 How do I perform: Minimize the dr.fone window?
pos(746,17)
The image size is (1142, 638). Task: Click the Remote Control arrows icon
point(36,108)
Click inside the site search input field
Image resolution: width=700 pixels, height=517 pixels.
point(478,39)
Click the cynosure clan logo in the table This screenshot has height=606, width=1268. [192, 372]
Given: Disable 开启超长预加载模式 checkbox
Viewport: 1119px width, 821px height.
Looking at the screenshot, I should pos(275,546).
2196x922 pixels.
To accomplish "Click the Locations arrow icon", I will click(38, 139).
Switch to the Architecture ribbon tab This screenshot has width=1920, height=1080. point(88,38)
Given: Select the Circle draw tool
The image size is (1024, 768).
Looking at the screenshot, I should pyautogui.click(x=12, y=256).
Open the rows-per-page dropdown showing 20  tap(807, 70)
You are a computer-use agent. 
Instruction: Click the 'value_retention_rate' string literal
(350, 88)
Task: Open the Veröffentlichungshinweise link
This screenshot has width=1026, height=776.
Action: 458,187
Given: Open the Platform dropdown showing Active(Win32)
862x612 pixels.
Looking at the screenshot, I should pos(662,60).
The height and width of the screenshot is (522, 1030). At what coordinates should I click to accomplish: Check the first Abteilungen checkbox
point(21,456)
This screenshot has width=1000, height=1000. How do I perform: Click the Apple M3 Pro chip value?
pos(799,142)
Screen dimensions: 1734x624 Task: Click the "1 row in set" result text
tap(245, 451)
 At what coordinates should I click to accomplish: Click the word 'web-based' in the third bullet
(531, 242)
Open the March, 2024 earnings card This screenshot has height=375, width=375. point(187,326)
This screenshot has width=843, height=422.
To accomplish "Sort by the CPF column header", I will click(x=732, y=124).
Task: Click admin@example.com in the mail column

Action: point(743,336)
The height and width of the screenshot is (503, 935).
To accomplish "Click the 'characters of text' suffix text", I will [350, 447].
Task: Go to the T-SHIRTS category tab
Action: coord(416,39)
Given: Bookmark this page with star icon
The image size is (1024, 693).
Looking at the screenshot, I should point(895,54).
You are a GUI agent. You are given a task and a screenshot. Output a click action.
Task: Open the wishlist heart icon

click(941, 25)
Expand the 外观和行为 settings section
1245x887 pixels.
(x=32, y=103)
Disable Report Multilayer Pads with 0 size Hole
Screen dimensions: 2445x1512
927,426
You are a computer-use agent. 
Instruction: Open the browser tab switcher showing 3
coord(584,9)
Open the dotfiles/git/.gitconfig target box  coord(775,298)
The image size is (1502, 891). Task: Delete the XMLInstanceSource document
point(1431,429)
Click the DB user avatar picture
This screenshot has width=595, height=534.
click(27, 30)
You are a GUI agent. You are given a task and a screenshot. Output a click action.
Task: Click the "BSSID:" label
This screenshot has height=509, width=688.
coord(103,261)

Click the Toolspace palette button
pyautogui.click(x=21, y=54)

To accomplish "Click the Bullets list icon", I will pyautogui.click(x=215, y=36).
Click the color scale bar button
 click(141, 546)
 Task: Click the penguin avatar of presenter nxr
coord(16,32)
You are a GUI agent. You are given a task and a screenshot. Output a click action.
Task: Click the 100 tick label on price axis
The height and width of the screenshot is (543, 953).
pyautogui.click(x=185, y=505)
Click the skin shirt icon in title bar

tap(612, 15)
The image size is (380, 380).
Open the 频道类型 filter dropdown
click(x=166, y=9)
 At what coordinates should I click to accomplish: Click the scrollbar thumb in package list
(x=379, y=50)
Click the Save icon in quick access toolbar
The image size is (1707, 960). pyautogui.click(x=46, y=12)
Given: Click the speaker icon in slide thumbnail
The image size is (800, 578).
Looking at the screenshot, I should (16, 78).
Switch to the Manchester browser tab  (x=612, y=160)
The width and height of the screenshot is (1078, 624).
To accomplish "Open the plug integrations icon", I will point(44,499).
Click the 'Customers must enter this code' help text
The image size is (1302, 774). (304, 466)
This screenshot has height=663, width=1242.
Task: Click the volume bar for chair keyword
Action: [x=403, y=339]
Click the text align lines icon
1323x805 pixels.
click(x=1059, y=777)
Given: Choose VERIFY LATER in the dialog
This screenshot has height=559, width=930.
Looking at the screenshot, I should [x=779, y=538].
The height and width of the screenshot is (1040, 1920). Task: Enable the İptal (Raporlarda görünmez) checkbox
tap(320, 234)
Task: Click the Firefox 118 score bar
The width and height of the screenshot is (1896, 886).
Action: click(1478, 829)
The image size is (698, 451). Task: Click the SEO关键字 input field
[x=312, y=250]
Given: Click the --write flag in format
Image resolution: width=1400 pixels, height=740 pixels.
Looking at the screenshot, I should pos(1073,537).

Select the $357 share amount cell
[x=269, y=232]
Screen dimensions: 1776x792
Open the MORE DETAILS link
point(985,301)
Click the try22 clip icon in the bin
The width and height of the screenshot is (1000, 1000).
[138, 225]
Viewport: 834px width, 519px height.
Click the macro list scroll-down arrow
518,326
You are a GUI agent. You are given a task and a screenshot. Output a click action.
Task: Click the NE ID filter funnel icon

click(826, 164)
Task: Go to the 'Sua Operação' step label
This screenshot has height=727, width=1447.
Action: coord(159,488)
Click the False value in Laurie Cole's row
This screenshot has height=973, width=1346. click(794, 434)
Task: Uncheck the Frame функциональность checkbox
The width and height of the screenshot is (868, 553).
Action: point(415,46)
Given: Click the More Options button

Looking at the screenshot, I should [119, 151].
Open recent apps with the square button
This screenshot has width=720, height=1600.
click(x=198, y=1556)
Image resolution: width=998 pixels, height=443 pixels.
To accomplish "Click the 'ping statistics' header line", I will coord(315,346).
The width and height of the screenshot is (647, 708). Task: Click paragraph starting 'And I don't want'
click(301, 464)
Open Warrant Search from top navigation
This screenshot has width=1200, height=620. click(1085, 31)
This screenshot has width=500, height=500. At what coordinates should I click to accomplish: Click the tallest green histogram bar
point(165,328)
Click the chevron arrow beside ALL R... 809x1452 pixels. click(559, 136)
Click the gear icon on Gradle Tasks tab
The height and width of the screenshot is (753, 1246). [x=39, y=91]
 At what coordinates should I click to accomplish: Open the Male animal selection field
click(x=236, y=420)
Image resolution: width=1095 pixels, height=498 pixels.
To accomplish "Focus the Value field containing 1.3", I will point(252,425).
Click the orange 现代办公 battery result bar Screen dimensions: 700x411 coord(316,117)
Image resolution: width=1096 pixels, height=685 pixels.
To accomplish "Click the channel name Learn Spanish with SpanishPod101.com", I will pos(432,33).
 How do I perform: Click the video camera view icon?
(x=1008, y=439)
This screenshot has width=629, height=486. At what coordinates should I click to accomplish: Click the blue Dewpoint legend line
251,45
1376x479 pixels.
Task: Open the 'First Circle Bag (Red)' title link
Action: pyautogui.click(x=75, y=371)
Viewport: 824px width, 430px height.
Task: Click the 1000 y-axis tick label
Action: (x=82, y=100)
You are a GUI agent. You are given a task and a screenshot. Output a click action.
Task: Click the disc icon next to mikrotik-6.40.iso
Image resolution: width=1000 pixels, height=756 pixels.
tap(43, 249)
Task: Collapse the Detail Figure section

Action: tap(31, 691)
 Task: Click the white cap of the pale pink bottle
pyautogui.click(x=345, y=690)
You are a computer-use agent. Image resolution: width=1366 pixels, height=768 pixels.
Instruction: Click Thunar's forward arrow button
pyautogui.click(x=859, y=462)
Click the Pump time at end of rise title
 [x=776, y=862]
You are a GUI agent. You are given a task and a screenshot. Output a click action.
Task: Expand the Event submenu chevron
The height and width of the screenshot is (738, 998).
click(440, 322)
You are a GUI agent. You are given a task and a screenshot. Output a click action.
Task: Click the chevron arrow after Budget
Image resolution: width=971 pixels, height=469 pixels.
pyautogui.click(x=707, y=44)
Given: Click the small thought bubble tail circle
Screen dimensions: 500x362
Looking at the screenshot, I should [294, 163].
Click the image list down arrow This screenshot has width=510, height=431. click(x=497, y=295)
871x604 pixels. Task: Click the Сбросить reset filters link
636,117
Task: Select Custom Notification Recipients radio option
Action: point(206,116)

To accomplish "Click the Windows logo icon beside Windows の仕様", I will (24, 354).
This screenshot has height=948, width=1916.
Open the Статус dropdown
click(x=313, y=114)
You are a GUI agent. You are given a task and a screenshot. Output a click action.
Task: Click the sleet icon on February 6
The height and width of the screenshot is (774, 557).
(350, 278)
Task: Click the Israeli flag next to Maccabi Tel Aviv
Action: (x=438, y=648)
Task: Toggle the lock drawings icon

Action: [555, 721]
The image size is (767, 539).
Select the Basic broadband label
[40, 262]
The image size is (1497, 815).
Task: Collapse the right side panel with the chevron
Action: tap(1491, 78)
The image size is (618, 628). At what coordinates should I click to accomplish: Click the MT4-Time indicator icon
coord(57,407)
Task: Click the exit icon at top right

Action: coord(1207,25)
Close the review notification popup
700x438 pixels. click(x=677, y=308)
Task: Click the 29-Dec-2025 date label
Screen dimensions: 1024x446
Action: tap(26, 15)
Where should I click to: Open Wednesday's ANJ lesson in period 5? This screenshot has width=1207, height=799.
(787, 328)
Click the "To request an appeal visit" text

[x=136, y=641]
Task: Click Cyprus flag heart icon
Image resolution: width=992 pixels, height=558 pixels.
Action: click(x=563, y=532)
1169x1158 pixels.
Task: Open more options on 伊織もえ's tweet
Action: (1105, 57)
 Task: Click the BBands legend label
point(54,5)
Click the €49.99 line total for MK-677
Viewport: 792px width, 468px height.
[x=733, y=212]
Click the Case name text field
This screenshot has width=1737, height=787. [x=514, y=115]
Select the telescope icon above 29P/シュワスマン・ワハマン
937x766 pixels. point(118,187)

—————

Directions
The answer must be every line from the entries above that holds the string "header".

Problem solution
To accomplish "Sort by the CPF column header", I will click(x=732, y=124).
To accomplish "Click the 'ping statistics' header line", I will coord(315,346).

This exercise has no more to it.